§ **Source passage**:
______

The last (software) piece of sorting out a local voice assistant is tying the openWakeWord piece to a local microphone + speaker, and thus back to Home Assistant. For that we use wyoming-satellite.

I’ve packaged that up - https://salsa.debian.org/noodles/wyoming-satellite - and then to run I do something like:

$ wyoming-satellite --name 'Living Room Satellite' \
    --uri 'tcp://[::]:10700' \
    --mic-command 'arecord -r 16000 -c 1 -f S16_LE -t raw -D plughw:CARD=CameraB409241,DEV=0' \
    --snd-command 'aplay -D plughw:CARD=UACDemoV10,DEV=0 -r 22050 -c 1 -f S16_LE -t raw' \
    --wake-uri tcp://[::1]:10400/ \
    --debug

That starts us listening for connections from Home Assistant on port 10700, uses the openWakeWord instance on localhost port 10400, uses aplay/arecord to talk to the local microphone and speaker, and gives us some debug output so we can see what’s going on.

And it turns out we need the debug. This setup is a bit too flaky for it to have ended up in regular use in our household. I’ve had some problems with reliable audio setup; you’ll note the Python is calling out to other tooling to grab audio, which feels a bit clunky to me and I don’t think is the actual problem, but the main audio for this host is hooked up to the TV (it’s a media box), so the setup for the voice assistant needs to be entirely separate. That means not plugging into Pipewire or similar, and instead giving direct access to wyoming-satellite. And sometimes having to deal with how to make the mixer happy + non-muted manually.

I’ve also had some issues with the USB microphone + speaker; I suspect a powered USB hub would help, and that’s on my list to try out.

When it does work I have sometimes found it necessary to speak more slowly, or enunciate my words more clearly. That’s probably something I could improve by switching from the base.en to small.en whisper.cpp model, but I’m waiting until I sort out the audio hardware issue before poking more.

Finally, the wake word detection is a little bit sensitive sometimes, as I mentioned in the previous post. To be honest I think it’s possible to deal with that, if I got the rest of the pieces working smoothly.

This has ended up sounding like a more negative post than I meant it to. Part of the issue in a resolution is finding enough free time to poke things (especially as it involves taking over the living room and saying “Hey Jarvis” a lot), part of it is no doubt my desire to actually hook up the pieces myself and understand what’s going on. Stay tuned and see if I ever manage to resolve it all!

______

§ **What you will do**:
[1] Which command-line options are passed to wyoming-satellite in the example command in the post about the voice assistant setup?
[2] Reproduce the passage of the voice assistant post from "When it does" up to and including "resolve it all!".

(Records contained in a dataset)
______

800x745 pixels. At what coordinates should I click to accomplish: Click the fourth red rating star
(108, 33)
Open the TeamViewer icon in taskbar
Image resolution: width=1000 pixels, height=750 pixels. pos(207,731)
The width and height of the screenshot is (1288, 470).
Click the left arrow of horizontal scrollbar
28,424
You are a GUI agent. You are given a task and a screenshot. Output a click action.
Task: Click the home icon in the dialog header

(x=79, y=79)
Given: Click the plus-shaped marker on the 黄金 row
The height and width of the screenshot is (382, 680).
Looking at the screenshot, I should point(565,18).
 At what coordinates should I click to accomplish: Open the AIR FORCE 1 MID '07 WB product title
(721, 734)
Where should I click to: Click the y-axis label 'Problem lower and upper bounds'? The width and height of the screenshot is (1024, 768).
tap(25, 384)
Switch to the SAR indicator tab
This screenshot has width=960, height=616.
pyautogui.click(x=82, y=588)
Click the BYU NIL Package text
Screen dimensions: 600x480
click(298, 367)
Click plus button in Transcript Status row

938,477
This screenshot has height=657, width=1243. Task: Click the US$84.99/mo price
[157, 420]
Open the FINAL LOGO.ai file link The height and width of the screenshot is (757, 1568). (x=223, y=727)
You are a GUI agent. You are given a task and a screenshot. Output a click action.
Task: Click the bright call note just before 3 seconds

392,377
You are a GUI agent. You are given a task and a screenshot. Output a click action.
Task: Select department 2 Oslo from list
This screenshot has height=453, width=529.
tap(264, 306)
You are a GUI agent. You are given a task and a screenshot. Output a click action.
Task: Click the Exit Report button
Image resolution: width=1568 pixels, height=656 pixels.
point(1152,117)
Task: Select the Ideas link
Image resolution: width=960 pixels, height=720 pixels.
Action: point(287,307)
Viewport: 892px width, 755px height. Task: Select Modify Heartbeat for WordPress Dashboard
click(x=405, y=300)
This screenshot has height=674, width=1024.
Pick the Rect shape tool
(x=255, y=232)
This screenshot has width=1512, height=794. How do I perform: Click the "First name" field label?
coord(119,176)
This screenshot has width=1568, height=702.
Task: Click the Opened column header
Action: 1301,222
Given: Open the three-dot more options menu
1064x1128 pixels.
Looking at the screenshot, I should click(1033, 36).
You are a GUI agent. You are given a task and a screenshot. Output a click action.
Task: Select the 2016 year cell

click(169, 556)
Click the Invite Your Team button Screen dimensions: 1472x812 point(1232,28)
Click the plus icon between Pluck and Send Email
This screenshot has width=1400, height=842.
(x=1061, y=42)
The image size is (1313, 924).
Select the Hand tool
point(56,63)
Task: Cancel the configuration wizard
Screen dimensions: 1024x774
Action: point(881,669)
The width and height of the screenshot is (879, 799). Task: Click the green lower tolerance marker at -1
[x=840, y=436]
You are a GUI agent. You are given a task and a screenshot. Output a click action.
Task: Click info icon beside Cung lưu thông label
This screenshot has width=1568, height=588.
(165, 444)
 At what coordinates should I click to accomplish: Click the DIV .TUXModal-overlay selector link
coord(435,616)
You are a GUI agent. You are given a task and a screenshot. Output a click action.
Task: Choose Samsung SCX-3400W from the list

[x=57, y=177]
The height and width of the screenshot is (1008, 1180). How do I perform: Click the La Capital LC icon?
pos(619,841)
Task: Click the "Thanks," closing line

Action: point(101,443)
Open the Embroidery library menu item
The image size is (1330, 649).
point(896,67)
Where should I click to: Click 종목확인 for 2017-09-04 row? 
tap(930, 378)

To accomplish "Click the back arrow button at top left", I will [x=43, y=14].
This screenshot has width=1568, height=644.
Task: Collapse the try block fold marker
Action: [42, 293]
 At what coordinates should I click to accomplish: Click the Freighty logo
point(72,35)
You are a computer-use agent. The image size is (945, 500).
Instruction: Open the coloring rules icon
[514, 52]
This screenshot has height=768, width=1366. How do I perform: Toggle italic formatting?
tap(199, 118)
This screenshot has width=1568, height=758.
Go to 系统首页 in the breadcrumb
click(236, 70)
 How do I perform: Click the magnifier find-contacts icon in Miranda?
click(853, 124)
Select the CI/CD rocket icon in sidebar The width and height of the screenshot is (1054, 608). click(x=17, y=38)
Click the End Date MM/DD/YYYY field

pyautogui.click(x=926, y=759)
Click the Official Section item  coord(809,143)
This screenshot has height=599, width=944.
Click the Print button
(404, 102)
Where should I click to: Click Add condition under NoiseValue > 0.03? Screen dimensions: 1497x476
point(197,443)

______

§ **Responses to the exercise**:
[1]
--name
--uri
--mic-command
--snd-command
--wake-uri
--debug

[2]
When it does work I have sometimes found it necessary to speak more slowly, or enunciate my words more clearly. That’s probably something I could improve by switching from the base.en to small.en whisper.cpp model, but I’m waiting until I sort out the audio hardware issue before poking more.

Finally, the wake word detection is a little bit sensitive sometimes, as I mentioned in the previous post. To be honest I think it’s possible to deal with that, if I got the rest of the pieces working smoothly.

This has ended up sounding like a more negative post than I meant it to. Part of the issue in a resolution is finding enough free time to poke things (especially as it involves taking over the living room and saying “Hey Jarvis” a lot), part of it is no doubt my desire to actually hook up the pieces myself and understand what’s going on. Stay tuned and see if I ever manage to resolve it all!